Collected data
• • • • • • •

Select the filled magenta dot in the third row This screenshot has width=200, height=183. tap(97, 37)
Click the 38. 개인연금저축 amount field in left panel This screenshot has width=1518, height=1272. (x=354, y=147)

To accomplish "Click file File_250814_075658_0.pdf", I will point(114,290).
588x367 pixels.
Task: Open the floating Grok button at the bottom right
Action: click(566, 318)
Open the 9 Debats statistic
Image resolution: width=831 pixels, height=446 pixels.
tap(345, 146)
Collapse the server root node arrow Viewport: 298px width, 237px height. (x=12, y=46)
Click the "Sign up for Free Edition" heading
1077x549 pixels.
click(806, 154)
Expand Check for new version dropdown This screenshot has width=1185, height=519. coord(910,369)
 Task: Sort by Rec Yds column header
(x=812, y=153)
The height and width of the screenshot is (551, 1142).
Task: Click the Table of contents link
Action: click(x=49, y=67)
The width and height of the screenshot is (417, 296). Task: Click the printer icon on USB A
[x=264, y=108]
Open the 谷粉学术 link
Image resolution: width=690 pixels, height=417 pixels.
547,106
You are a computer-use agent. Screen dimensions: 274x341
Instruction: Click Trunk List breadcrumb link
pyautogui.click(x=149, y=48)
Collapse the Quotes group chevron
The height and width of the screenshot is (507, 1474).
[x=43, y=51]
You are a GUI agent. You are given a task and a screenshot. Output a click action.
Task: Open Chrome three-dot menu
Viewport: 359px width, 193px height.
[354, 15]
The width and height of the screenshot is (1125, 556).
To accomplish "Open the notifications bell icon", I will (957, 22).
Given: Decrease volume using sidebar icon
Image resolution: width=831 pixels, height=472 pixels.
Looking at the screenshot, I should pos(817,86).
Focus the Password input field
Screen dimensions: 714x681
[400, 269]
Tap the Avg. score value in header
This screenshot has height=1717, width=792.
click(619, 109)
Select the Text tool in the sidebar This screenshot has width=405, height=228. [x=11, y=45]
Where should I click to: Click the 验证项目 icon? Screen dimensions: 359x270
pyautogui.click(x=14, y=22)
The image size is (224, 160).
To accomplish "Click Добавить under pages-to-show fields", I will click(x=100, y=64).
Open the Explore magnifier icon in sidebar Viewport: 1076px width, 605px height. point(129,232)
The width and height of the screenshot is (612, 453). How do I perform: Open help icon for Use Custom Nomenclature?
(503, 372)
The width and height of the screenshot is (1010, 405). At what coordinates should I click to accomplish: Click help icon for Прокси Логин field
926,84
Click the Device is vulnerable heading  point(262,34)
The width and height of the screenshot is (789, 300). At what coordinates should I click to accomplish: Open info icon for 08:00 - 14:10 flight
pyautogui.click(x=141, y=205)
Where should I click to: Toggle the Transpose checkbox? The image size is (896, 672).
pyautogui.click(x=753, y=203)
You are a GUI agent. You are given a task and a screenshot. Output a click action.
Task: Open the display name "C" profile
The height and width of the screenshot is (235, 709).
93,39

• • • • • • •

Please retype the data above exactly, including every line.

Select the filled magenta dot in the third row This screenshot has width=200, height=183. tap(97, 37)
Click the 38. 개인연금저축 amount field in left panel This screenshot has width=1518, height=1272. (x=354, y=147)

To accomplish "Click file File_250814_075658_0.pdf", I will point(114,290).
588x367 pixels.
Task: Open the floating Grok button at the bottom right
Action: click(566, 318)
Open the 9 Debats statistic
Image resolution: width=831 pixels, height=446 pixels.
tap(345, 146)
Collapse the server root node arrow Viewport: 298px width, 237px height. (x=12, y=46)
Click the "Sign up for Free Edition" heading
1077x549 pixels.
click(806, 154)
Expand Check for new version dropdown This screenshot has width=1185, height=519. coord(910,369)
 Task: Sort by Rec Yds column header
(x=812, y=153)
The height and width of the screenshot is (551, 1142).
Task: Click the Table of contents link
Action: click(x=49, y=67)
The width and height of the screenshot is (417, 296). Task: Click the printer icon on USB A
[x=264, y=108]
Open the 谷粉学术 link
Image resolution: width=690 pixels, height=417 pixels.
547,106
You are a computer-use agent. Screen dimensions: 274x341
Instruction: Click Trunk List breadcrumb link
pyautogui.click(x=149, y=48)
Collapse the Quotes group chevron
The height and width of the screenshot is (507, 1474).
[x=43, y=51]
You are a GUI agent. You are given a task and a screenshot. Output a click action.
Task: Open Chrome three-dot menu
Viewport: 359px width, 193px height.
[354, 15]
The width and height of the screenshot is (1125, 556).
To accomplish "Open the notifications bell icon", I will (957, 22).
Given: Decrease volume using sidebar icon
Image resolution: width=831 pixels, height=472 pixels.
Looking at the screenshot, I should pos(817,86).
Focus the Password input field
Screen dimensions: 714x681
[400, 269]
Tap the Avg. score value in header
This screenshot has height=1717, width=792.
click(619, 109)
Select the Text tool in the sidebar This screenshot has width=405, height=228. [x=11, y=45]
Where should I click to: Click the 验证项目 icon? Screen dimensions: 359x270
pyautogui.click(x=14, y=22)
The image size is (224, 160).
To accomplish "Click Добавить under pages-to-show fields", I will click(x=100, y=64).
Open the Explore magnifier icon in sidebar Viewport: 1076px width, 605px height. point(129,232)
The width and height of the screenshot is (612, 453). How do I perform: Open help icon for Use Custom Nomenclature?
(503, 372)
The width and height of the screenshot is (1010, 405). At what coordinates should I click to accomplish: Click help icon for Прокси Логин field
926,84
Click the Device is vulnerable heading  point(262,34)
The width and height of the screenshot is (789, 300). At what coordinates should I click to accomplish: Open info icon for 08:00 - 14:10 flight
pyautogui.click(x=141, y=205)
Where should I click to: Toggle the Transpose checkbox? The image size is (896, 672).
pyautogui.click(x=753, y=203)
You are a GUI agent. You are given a task and a screenshot. Output a click action.
Task: Open the display name "C" profile
The height and width of the screenshot is (235, 709).
93,39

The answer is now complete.